(a) First, to obtain 〈nl|r^{-1}|nl 〉, we need simply to insert k = 0 into Kramers’ recursion rule (6.184):
\frac{k+1}{n^{2} } 〈nl|r^{k}|nl 〉-(2k+1)a_{0} 〈nl|r^{k-1}|nl 〉+\frac{ka^{2}_{0} }{4} \left[(2l+1)^{2}-k^{2} \right] 〈nl|r^{k-2}|nl 〉=0. (6.184)
\frac{1}{n^{2}} \left\langle nl|r^{0}|nl\right\rangle -a_{0}\left \langle nl|r^{-1}|nl\right\rangle=0 (6.230)
hence
\left\langle nl|\frac{1}{r}|nl \right\rangle =\frac{1}{n^{2}a_{0}}. (6.231)

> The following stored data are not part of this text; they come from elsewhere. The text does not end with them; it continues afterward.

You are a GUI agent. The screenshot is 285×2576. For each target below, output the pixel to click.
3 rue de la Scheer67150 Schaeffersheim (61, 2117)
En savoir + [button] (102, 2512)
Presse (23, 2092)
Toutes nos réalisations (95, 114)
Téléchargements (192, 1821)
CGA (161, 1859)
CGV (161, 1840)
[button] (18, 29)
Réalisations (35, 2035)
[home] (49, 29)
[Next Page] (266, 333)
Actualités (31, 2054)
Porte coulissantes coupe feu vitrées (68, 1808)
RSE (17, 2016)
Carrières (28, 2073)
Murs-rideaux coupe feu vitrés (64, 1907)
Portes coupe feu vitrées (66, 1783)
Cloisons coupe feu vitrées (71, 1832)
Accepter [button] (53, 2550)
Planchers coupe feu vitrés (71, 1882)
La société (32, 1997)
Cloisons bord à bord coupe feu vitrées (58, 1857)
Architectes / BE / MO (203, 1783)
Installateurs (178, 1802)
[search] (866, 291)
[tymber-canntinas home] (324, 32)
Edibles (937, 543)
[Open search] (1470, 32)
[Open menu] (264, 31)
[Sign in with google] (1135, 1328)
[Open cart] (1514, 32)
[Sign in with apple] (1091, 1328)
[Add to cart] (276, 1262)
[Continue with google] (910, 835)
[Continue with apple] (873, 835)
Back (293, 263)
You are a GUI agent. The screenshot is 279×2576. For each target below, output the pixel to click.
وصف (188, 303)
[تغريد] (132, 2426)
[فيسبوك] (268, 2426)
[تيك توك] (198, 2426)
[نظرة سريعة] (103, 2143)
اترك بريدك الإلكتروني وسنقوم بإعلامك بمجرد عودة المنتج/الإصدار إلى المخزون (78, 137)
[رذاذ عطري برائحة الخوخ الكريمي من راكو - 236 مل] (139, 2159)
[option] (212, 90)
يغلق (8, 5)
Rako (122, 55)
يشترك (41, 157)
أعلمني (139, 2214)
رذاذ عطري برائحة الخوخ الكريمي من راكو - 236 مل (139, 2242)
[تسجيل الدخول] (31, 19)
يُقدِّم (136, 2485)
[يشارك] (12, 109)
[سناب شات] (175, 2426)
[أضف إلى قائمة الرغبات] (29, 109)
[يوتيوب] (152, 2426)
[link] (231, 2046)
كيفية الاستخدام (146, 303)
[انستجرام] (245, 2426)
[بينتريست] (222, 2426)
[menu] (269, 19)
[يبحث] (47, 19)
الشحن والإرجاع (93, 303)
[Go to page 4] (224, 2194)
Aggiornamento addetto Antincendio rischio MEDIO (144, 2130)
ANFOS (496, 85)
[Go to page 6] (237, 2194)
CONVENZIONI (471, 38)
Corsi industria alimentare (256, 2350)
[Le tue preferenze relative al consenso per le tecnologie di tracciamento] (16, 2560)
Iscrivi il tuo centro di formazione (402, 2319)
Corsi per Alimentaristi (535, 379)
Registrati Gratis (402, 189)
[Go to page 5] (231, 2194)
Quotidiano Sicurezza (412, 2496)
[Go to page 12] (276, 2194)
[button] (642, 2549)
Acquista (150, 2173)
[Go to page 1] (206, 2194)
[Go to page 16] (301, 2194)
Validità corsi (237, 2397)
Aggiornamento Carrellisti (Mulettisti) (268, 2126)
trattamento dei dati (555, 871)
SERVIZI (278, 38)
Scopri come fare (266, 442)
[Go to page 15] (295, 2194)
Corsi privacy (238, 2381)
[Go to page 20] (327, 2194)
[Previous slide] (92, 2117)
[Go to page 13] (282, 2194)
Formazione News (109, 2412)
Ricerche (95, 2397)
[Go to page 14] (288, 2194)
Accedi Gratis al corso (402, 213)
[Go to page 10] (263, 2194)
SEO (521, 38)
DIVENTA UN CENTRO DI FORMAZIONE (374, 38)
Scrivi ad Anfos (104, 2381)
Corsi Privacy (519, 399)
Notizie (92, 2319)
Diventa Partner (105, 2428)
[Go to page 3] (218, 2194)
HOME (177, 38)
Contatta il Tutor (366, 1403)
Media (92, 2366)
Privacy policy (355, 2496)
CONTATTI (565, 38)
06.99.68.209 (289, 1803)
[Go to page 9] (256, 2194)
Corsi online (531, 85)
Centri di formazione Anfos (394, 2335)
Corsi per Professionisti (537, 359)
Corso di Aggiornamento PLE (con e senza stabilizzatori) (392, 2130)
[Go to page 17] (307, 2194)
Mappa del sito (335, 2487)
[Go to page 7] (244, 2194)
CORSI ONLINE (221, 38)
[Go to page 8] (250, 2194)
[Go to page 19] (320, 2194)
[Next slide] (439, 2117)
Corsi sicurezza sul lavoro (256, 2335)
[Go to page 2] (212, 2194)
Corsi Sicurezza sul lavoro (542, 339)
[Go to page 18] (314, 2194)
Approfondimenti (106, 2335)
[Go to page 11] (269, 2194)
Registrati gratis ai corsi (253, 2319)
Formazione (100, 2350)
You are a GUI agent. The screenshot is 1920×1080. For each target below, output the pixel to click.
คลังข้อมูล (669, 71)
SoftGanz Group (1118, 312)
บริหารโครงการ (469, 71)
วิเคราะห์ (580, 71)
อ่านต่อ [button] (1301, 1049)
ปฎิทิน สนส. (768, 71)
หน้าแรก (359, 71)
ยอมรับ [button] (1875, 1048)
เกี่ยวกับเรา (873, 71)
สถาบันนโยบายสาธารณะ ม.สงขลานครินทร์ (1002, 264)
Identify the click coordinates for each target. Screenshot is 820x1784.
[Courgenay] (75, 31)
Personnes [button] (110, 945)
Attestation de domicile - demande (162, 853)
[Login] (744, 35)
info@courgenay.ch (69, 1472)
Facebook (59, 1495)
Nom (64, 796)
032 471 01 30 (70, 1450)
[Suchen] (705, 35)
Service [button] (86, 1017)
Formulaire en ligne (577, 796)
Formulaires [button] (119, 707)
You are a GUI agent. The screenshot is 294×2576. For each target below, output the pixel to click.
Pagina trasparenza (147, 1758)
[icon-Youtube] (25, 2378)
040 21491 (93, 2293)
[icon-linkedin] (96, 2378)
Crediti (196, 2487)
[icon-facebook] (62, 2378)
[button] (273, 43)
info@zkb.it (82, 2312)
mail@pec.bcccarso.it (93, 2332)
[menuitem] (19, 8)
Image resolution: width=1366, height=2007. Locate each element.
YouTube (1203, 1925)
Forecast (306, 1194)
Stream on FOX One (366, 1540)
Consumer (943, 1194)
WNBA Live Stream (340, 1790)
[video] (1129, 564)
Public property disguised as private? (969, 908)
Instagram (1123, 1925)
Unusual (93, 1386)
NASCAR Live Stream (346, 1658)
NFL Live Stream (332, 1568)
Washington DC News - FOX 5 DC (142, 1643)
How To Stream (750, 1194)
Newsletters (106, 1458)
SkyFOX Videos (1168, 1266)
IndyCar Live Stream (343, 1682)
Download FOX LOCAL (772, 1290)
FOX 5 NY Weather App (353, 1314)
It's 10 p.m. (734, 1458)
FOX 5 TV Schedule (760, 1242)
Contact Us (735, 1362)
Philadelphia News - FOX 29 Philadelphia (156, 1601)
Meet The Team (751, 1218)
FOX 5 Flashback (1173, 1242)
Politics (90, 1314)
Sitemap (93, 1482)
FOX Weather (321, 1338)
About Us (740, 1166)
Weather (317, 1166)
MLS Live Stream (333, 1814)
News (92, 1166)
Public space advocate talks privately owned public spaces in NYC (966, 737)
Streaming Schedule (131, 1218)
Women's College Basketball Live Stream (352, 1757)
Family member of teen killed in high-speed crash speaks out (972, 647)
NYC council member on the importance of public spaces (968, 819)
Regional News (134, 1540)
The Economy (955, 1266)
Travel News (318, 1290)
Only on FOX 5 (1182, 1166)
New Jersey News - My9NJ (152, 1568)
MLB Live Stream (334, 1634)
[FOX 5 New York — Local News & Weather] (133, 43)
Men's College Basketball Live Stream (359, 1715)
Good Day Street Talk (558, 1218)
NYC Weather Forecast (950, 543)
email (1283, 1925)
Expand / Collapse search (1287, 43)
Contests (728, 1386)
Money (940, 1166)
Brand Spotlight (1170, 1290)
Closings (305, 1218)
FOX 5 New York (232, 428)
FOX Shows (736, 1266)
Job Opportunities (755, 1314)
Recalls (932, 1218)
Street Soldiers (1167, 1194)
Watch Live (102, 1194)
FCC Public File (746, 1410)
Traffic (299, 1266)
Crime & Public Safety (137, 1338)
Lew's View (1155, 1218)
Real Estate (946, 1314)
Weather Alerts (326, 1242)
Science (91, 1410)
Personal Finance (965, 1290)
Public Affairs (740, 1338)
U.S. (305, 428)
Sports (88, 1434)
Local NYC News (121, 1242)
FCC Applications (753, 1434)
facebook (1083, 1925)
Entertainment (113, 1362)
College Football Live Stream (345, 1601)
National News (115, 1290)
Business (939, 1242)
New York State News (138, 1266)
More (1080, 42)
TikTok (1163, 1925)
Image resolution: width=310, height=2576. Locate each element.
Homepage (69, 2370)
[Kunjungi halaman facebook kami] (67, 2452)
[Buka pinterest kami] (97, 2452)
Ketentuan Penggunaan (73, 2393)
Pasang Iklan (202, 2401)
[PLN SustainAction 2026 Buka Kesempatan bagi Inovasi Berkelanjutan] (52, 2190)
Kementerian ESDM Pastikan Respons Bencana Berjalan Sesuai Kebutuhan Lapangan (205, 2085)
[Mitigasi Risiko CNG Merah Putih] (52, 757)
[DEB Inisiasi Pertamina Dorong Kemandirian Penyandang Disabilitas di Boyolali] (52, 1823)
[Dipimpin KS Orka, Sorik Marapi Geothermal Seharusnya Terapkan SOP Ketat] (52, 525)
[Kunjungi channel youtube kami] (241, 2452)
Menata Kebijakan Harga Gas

Second, an insertion of k = 1 into (6.184) leads to the relation for 〈nl|r|nl 〉:
\frac{2}{n^{2}} 〈nl|r|nl 〉-3a_{0}\left\langle nl|r^{0}|nl \right\rangle+\frac{a^{2}_{0} }{4} \left[(2l+1)^{2}-1 \right] \left\langle nl|r^{-1}|nl\right\rangle=0, (6.232)
and since \left\langle nl|r^{-1}|nl\right\rangle=1/(n^{2}a_{0}), we have
〈nl|r|nl 〉=\frac{1}{2} \left[3n^{2}-l(l+1) \right]a_{0}. (6.233)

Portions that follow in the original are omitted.